Unfortunately, it doesn't work that
way.
It turns out there's a good reason it
doesn't work that way: It would break
the type safety generics were supposed
to provide. Imagine you could assign a
List<Integer> to a List<Number>.
Then the following code would allow
you to put something that wasn't an
Integer into a List<Integer>:
List<Integer> li = new ArrayList<Integer>();
List<Number> ln = li; // illegal
ln.add(new Float(3.1415));
Because ln is a List<Number>, adding
a Float to it seems perfectly legal.
But if ln were aliased with li, then
it would break the type-safety promise
implicit in the definition of li --
that it is a list of integers, which
is why generic types cannot be
covariant.
It is right what cletus said. There is a general mismatch between the usually enforced invariance of generic type parameters vs. covariance of Java arrays.
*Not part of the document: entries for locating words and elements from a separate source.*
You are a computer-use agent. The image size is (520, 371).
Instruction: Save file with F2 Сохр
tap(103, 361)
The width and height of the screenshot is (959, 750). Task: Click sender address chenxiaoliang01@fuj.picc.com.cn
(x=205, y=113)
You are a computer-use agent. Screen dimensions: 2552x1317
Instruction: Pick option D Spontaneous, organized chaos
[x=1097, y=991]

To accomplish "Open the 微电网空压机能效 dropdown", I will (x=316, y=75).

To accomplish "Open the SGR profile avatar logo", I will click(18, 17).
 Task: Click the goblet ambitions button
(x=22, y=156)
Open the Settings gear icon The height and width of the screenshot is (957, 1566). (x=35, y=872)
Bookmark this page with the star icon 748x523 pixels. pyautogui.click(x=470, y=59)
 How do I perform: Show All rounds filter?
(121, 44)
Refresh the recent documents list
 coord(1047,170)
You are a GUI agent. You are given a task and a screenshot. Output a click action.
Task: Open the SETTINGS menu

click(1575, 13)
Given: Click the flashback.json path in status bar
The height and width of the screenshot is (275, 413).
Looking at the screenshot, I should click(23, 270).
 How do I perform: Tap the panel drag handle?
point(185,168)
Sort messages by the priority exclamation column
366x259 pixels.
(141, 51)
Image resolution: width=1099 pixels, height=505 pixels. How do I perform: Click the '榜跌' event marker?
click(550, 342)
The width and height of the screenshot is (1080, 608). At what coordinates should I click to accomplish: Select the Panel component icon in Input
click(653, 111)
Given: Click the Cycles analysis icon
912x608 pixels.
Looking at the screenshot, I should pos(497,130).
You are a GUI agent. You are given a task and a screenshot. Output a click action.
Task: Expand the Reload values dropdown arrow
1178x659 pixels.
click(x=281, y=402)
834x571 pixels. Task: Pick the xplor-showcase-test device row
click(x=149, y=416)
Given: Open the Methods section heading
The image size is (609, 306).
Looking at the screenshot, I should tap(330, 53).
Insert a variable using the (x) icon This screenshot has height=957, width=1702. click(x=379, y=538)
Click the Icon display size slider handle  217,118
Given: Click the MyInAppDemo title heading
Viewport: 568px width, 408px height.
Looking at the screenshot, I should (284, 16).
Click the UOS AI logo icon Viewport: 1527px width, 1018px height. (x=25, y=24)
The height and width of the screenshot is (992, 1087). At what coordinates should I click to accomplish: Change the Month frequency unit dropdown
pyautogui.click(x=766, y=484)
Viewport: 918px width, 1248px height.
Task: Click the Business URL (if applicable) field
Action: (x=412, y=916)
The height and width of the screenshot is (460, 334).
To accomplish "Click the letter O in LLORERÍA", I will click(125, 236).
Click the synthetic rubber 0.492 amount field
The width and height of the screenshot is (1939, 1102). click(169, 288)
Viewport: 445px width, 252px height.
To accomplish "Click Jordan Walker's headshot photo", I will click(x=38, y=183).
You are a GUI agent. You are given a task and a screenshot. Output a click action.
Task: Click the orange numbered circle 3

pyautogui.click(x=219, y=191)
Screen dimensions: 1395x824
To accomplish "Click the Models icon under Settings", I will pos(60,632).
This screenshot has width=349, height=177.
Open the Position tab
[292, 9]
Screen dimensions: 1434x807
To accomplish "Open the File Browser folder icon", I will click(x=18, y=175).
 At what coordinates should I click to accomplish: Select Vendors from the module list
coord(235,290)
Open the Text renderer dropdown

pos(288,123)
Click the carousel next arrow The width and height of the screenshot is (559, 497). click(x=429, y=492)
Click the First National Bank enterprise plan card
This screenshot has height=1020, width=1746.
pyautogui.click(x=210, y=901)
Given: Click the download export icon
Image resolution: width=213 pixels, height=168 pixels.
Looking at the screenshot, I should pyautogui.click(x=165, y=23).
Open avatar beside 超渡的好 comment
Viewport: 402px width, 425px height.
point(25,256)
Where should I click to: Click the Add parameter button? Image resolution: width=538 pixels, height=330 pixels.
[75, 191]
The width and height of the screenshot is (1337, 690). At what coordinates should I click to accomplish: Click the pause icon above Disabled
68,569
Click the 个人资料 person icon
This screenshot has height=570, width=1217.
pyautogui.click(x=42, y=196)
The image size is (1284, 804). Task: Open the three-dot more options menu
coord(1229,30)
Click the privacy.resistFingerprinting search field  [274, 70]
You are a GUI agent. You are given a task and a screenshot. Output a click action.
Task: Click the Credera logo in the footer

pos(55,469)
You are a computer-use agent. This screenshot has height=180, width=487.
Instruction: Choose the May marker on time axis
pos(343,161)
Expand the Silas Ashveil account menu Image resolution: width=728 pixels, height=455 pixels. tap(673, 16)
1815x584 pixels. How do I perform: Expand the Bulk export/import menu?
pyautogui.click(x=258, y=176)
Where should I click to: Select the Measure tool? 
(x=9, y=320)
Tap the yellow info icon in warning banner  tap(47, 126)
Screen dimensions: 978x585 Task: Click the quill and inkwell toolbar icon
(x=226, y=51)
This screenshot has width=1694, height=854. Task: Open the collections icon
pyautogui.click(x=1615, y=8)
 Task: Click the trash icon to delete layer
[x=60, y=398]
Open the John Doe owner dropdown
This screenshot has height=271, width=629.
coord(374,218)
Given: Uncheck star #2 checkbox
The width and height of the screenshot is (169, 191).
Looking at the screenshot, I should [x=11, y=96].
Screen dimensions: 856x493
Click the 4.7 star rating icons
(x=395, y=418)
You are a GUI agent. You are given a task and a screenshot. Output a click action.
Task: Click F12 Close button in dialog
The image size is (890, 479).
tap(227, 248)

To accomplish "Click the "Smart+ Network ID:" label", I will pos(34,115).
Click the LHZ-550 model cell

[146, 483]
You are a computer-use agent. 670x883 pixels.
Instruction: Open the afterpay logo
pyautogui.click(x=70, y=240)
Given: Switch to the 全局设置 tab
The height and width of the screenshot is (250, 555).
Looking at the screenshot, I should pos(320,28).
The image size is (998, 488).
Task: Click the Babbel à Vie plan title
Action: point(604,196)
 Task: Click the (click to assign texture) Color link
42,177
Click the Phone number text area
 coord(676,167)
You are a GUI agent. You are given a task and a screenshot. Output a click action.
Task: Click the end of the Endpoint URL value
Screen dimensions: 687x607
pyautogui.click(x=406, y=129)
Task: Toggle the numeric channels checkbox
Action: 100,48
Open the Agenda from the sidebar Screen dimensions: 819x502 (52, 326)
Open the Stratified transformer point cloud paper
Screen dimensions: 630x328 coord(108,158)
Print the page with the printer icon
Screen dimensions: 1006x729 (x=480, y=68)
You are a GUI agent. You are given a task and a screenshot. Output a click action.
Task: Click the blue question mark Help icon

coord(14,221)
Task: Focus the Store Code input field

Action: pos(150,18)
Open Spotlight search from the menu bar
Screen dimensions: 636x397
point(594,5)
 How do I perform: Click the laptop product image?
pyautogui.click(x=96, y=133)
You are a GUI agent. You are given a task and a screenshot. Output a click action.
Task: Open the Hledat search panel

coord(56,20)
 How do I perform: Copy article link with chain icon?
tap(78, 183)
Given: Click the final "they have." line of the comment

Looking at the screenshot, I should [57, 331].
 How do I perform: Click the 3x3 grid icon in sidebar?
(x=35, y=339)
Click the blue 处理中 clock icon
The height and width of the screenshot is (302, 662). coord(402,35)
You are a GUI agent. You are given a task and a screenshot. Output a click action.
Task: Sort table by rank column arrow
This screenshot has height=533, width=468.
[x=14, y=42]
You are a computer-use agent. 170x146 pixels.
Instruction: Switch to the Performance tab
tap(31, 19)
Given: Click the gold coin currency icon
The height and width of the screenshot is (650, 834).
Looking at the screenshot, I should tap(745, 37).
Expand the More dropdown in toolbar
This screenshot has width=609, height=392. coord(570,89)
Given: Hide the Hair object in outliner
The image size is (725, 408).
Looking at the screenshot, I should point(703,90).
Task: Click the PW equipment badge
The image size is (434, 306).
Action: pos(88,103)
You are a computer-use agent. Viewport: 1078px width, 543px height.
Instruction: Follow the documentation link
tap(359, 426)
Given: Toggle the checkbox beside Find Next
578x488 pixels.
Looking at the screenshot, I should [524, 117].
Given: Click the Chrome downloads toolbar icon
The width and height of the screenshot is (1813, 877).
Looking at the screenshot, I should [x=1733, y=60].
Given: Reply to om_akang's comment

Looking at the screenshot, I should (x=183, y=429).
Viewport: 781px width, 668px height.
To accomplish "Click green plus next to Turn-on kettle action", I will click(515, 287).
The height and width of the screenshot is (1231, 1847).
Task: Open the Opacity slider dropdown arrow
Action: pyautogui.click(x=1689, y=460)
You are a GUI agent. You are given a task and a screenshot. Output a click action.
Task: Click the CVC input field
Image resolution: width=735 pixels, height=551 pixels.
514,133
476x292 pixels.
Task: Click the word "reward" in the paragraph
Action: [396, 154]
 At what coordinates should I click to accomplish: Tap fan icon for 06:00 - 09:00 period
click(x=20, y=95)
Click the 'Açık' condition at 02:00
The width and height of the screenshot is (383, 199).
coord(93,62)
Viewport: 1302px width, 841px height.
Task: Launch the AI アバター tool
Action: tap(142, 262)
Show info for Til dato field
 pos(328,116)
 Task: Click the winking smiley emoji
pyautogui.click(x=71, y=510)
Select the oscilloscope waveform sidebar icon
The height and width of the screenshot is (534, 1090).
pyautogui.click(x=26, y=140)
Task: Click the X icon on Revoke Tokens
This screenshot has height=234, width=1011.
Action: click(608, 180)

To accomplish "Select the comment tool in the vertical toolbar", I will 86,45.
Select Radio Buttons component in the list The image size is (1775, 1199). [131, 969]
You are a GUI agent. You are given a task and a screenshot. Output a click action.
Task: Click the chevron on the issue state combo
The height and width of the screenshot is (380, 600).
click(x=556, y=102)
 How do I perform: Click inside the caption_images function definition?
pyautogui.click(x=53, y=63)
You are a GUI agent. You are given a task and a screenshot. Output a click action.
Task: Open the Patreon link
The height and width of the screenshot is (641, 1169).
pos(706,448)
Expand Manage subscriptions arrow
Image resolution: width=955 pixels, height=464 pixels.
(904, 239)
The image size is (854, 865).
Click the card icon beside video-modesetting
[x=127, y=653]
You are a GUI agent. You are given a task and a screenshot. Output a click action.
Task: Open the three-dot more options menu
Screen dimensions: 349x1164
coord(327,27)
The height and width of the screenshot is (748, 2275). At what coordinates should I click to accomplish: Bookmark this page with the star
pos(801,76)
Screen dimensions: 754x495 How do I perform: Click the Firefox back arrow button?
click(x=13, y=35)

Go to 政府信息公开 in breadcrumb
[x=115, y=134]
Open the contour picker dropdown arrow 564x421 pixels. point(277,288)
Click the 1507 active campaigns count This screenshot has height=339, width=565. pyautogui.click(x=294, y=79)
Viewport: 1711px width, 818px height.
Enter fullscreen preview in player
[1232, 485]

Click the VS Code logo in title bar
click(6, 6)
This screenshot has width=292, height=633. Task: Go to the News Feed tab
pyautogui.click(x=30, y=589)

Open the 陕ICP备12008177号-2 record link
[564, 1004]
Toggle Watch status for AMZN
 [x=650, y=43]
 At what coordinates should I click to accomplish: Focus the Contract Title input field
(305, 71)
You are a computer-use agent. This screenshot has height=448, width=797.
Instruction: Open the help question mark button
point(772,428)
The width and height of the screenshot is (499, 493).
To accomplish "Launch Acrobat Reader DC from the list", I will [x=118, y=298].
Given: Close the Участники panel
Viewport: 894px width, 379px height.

(Some background: Variance specifies how types relate to each other concerning subtyping. I.e. because of generic type parameters being invariant
Collection <: Collection does not hold. So, concerning the Java type system, a String collection is no CharSequence collection. Arrays being covariant means that for any types T and U with T<:U, T[] <: U[]. So, you can save a variable of type T[] into a variable of type U[]. Since there is a natural need for other forms of variance, Java at least allows wildcards for these purposes.)
The solution (the hack, actually) I often use, is declaring a helper method which generates the array:
public static <T> T[] array(T...els){
return els;
}
void test(){
// warning here: Type safety : A generic array of Class is created for a varargs parameter
Class<? extends CharSequence>[] classes = array(String.class,CharSequence.class);
}
Because of erasure the generated arrays will always be of type Object[].
And what then is the "proper" (or at least, common) way to do this?
#SuppressWarnings(value="unchecked")
public <T> T[] of(Class<T> componentType, int size) {
return (T[]) Array.newInstance(componentType, size);
}
public demo() {
Integer[] a = of(Integer.class, 10);
System.out.println(Arrays.toString(a));
}
Arrays are always of a specific type, unlike how Collections used to be before Generics.
Instead of
Class<? extends IMessage>[] _rgAccepted;
You should simply write
IMessage[] _rgAccepted;
Generics don't enter into it.
IMHO,
this._rgAccepted = (Class<? extends IMessage>[])new Class[1];
is the appropriate way to handle this. Array component types have to be reified types, and Class is the closest reified type to Class<whatever>. It'll work just as you would expect a Class<whatever>[] to work.
Yes, technically it is unchecked and might cause issues later if you cast it to another more general array type and put wrong stuff in it, but since this is a private field in your class, I presume you can make sure it is used appropriately.